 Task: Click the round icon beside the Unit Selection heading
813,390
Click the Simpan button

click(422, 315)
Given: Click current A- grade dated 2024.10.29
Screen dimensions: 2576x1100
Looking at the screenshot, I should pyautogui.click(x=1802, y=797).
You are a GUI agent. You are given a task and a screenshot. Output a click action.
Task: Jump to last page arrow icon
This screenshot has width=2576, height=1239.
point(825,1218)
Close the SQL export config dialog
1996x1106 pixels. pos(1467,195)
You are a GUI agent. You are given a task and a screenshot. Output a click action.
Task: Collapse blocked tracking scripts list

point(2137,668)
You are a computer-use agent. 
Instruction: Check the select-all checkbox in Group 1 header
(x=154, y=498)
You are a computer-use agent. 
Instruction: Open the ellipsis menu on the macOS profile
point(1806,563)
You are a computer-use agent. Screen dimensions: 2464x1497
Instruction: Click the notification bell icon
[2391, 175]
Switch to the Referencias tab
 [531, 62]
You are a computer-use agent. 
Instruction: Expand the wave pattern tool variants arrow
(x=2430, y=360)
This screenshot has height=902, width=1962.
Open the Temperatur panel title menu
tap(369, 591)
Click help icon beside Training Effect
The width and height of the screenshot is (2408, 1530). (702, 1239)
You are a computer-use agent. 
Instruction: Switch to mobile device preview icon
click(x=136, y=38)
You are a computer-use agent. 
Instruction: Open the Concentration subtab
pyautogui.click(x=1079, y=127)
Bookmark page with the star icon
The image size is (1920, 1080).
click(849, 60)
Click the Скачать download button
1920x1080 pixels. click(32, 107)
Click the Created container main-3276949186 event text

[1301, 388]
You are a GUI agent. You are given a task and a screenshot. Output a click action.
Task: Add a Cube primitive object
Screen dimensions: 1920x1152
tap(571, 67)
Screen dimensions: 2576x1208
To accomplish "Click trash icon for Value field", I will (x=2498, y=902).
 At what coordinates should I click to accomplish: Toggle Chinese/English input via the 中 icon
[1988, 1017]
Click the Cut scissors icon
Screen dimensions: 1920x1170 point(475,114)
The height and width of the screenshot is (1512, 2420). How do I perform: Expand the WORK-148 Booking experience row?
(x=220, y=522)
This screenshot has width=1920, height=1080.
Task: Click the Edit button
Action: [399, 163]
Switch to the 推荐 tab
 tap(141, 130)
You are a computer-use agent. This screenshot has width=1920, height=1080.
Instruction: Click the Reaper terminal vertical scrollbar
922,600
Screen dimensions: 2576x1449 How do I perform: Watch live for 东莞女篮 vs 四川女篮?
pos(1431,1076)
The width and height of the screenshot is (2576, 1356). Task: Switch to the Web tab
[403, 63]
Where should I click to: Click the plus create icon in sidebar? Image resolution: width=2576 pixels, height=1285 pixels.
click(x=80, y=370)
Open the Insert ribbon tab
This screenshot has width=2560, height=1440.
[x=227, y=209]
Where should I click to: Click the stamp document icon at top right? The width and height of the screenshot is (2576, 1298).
◇ ◇ ◇ ◇
Work request = Return the data exactly. Include every record.

Solution to this task =
 Task: Click the round icon beside the Unit Selection heading
813,390
Click the Simpan button

click(422, 315)
Given: Click current A- grade dated 2024.10.29
Screen dimensions: 2576x1100
Looking at the screenshot, I should pyautogui.click(x=1802, y=797).
You are a GUI agent. You are given a task and a screenshot. Output a click action.
Task: Jump to last page arrow icon
This screenshot has width=2576, height=1239.
point(825,1218)
Close the SQL export config dialog
1996x1106 pixels. pos(1467,195)
You are a GUI agent. You are given a task and a screenshot. Output a click action.
Task: Collapse blocked tracking scripts list

point(2137,668)
You are a computer-use agent. 
Instruction: Check the select-all checkbox in Group 1 header
(x=154, y=498)
You are a computer-use agent. 
Instruction: Open the ellipsis menu on the macOS profile
point(1806,563)
You are a computer-use agent. Screen dimensions: 2464x1497
Instruction: Click the notification bell icon
[2391, 175]
Switch to the Referencias tab
 [531, 62]
You are a computer-use agent. 
Instruction: Expand the wave pattern tool variants arrow
(x=2430, y=360)
This screenshot has height=902, width=1962.
Open the Temperatur panel title menu
tap(369, 591)
Click help icon beside Training Effect
The width and height of the screenshot is (2408, 1530). (702, 1239)
You are a computer-use agent. 
Instruction: Switch to mobile device preview icon
click(x=136, y=38)
You are a computer-use agent. 
Instruction: Open the Concentration subtab
pyautogui.click(x=1079, y=127)
Bookmark page with the star icon
The image size is (1920, 1080).
click(849, 60)
Click the Скачать download button
1920x1080 pixels. click(32, 107)
Click the Created container main-3276949186 event text

[1301, 388]
You are a GUI agent. You are given a task and a screenshot. Output a click action.
Task: Add a Cube primitive object
Screen dimensions: 1920x1152
tap(571, 67)
Screen dimensions: 2576x1208
To accomplish "Click trash icon for Value field", I will (x=2498, y=902).
 At what coordinates should I click to accomplish: Toggle Chinese/English input via the 中 icon
[1988, 1017]
Click the Cut scissors icon
Screen dimensions: 1920x1170 point(475,114)
The height and width of the screenshot is (1512, 2420). How do I perform: Expand the WORK-148 Booking experience row?
(x=220, y=522)
This screenshot has width=1920, height=1080.
Task: Click the Edit button
Action: [399, 163]
Switch to the 推荐 tab
 tap(141, 130)
You are a computer-use agent. This screenshot has width=1920, height=1080.
Instruction: Click the Reaper terminal vertical scrollbar
922,600
Screen dimensions: 2576x1449 How do I perform: Watch live for 东莞女篮 vs 四川女篮?
pos(1431,1076)
The width and height of the screenshot is (2576, 1356). Task: Switch to the Web tab
[403, 63]
Where should I click to: Click the plus create icon in sidebar? Image resolution: width=2576 pixels, height=1285 pixels.
click(x=80, y=370)
Open the Insert ribbon tab
This screenshot has width=2560, height=1440.
[x=227, y=209]
Where should I click to: Click the stamp document icon at top right? The width and height of the screenshot is (2576, 1298).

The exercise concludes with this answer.